In the above code, we created four tree nodes—firstNode, secondNode, thirdNode, and fourthNode—with values 2, 3, 4, and 5, respectively.

  • After creating the nodes, we connected them to form the tree structure as shown in the image above.
  • Connect secondNode to the left of firstNode using firstNode->left = secondNode
  • Connect thirdNode to the right of firstNode using firstNode->right = thirdNode
  • Connect fourthNode to the left of secondNode using secondNode->left = fourthNode

Binary Tree Traversal

Binary trees are fundamental data structures in computer science, and understanding their traversal is crucial for various applications. Traversing a binary tree means visiting all the nodes in a specific order. There are several traversal methods, each with its own applications and benefits.
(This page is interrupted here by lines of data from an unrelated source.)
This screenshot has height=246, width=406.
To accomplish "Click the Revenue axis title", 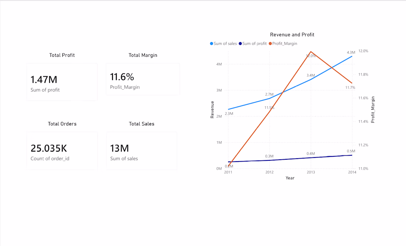I will [x=212, y=110].
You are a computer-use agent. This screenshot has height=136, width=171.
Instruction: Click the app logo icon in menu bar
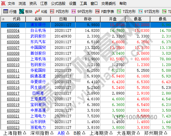(3, 3)
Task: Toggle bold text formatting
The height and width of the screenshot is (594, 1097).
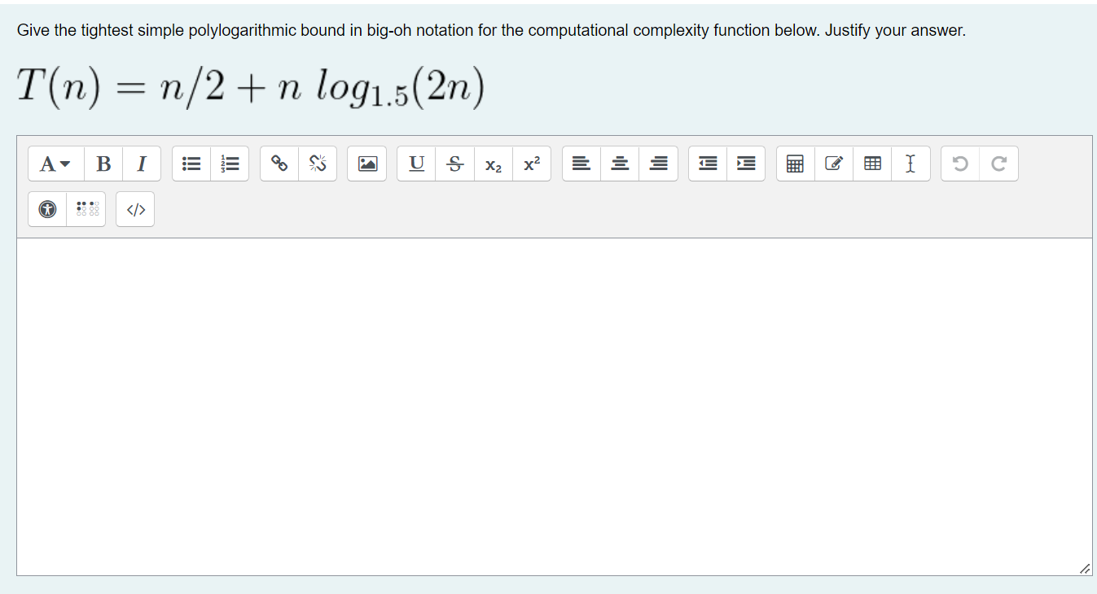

Types of Binary Tree Traversal

1. In-Order Binary Tree Traversal

In in-order traversal, the left child is visited first, followed by the node itself, and then the right child. This can be visualized as Left - Root - Right.

#include <iostream>
using namespace std;
 
class Node {
public:
    int data;
    Node* left;
    Node* right;
 
    Node(int item) {
        data = item;
        left = right = nullptr;
    }
};
 
class Eniv {
public:
    static void inOrderTraversal(Node* root) {
        if (root == nullptr) return;
 
        // Traverse the left subtree
        inOrderTraversal(root->left);
 
        // Visit the root node
        cout << root->data << " ";
 
        // Traverse the right subtree
        inOrderTraversal(root->right);
    }
};
 
int main() {
    Node* root = new Node(2);
    root->left = new Node(1);
    root->right = new Node(3);
    root->left->left = new Node(4);
    root->left->right = new Node(5);
 
    cout << "In-Order Traversal: ";
    Eniv::inOrderTraversal(root);
    cout << endl;
 
    return 0;
}

Output

In-Order Traversal: 4 1 5 2 3 
  • Time Complexity: O(N)
  • Auxiliary Space: O(1) if the stack space is not considered, otherwise O(h), where h is the height of the tree.
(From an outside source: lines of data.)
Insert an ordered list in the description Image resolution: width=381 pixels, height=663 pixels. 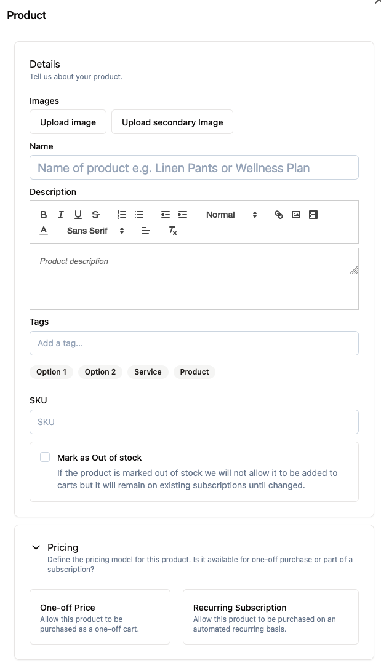(121, 215)
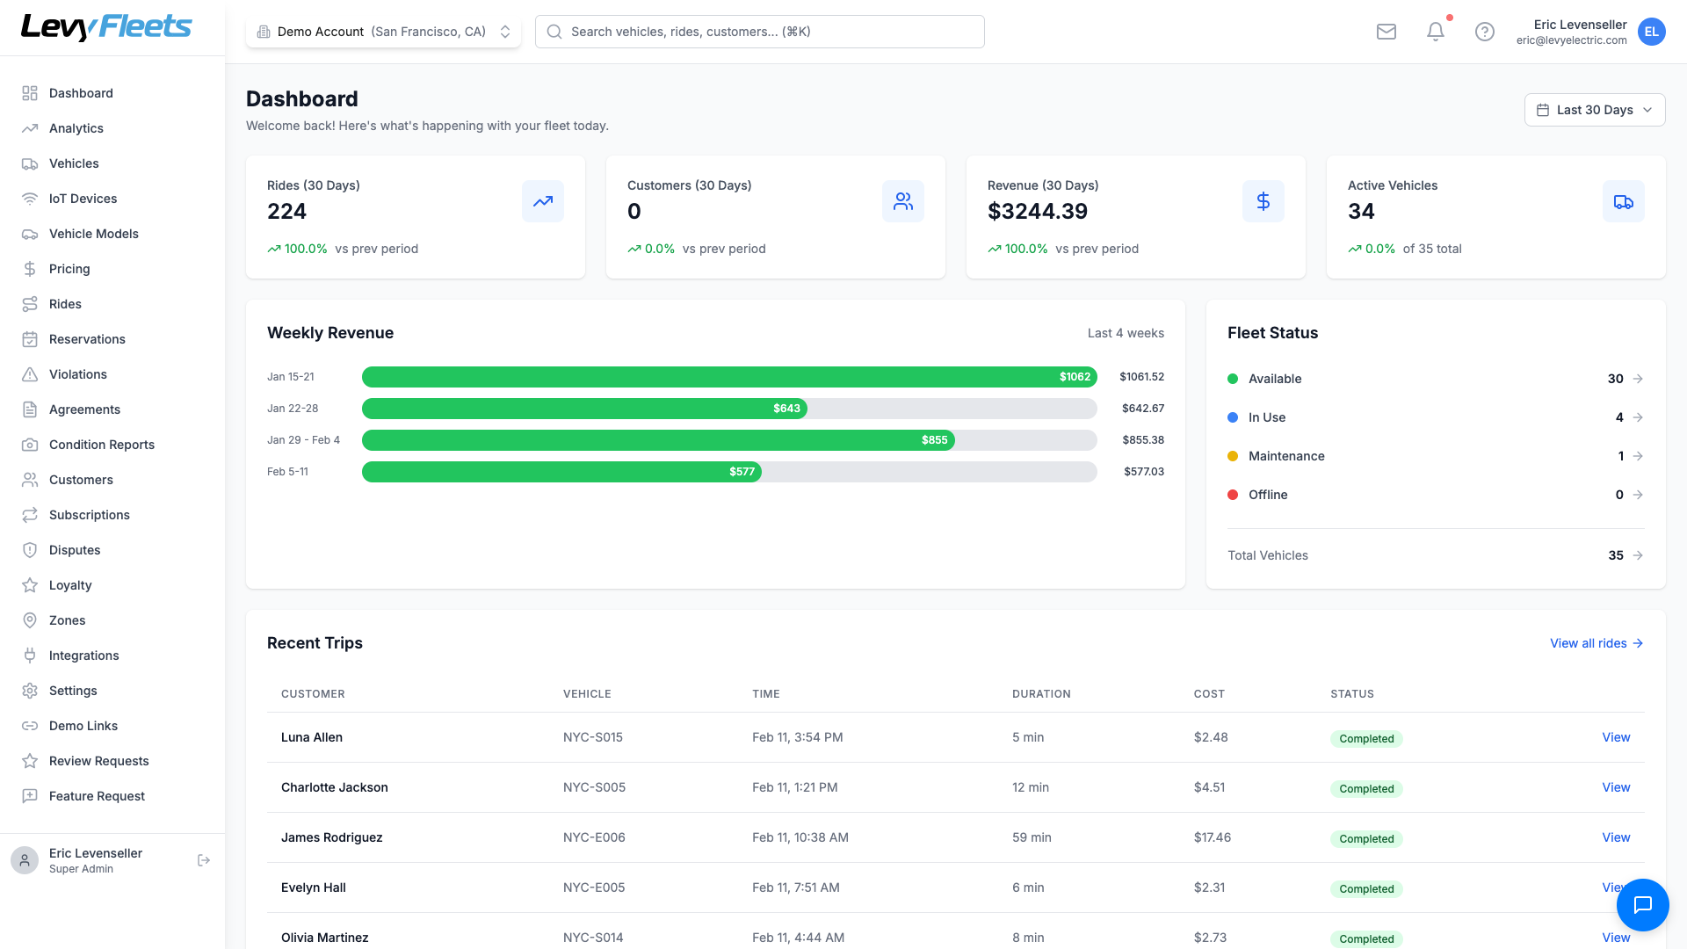This screenshot has height=949, width=1687.
Task: Navigate to IoT Devices in sidebar
Action: coord(83,199)
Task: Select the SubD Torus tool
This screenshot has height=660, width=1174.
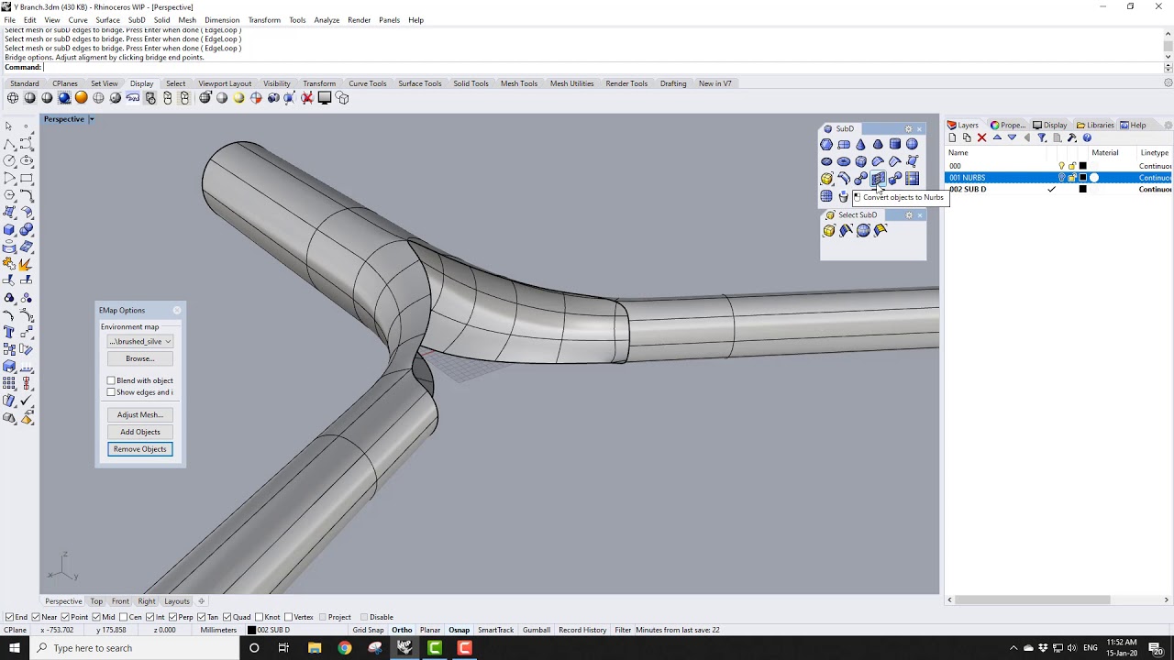Action: [844, 161]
2. Pre-Order Binary Tree Traversal

In pre-order traversal, the node is visited first, followed by its left child and then its right child. This can be visualized as Root - Left - Right.

#include <iostream>
using namespace std;
 
struct Node {
    int data;
    Node* left;
    Node* right;
 
    Node(int data) {
        this->data = data;
        this->left = nullptr;
        this->right = nullptr;
    }
};
 
void preOrderTraversal(Node* root) {
    if (root == nullptr) return;
 
    // Visit the root node
    cout << root->data << " ";
 
    // Traverse the left subtree
    preOrderTraversal(root->left);
 
    // Traverse the right subtree
    preOrderTraversal(root->right);
}
 
int main() {
    // Create the following binary tree
    //       1
    //      / \
    //     2   3
    //    / \
    //   4   5
 
    Node* root = new Node(1);
    root->left = new Node(2);
    root->right = new Node(3);
    root->left->left = new Node(4);
    root->left->right = new Node(5);
 
    cout << "Pre-Order Traversal: ";
    preOrderTraversal(root);
    cout << endl;
 
    return 0;
}

Output

Pre-Order Traversal: 1 2 4 5 3 
  • Time Complexity: O(N)
  • Auxiliary Space: O(1) if the stack space is not considered, otherwise O(h)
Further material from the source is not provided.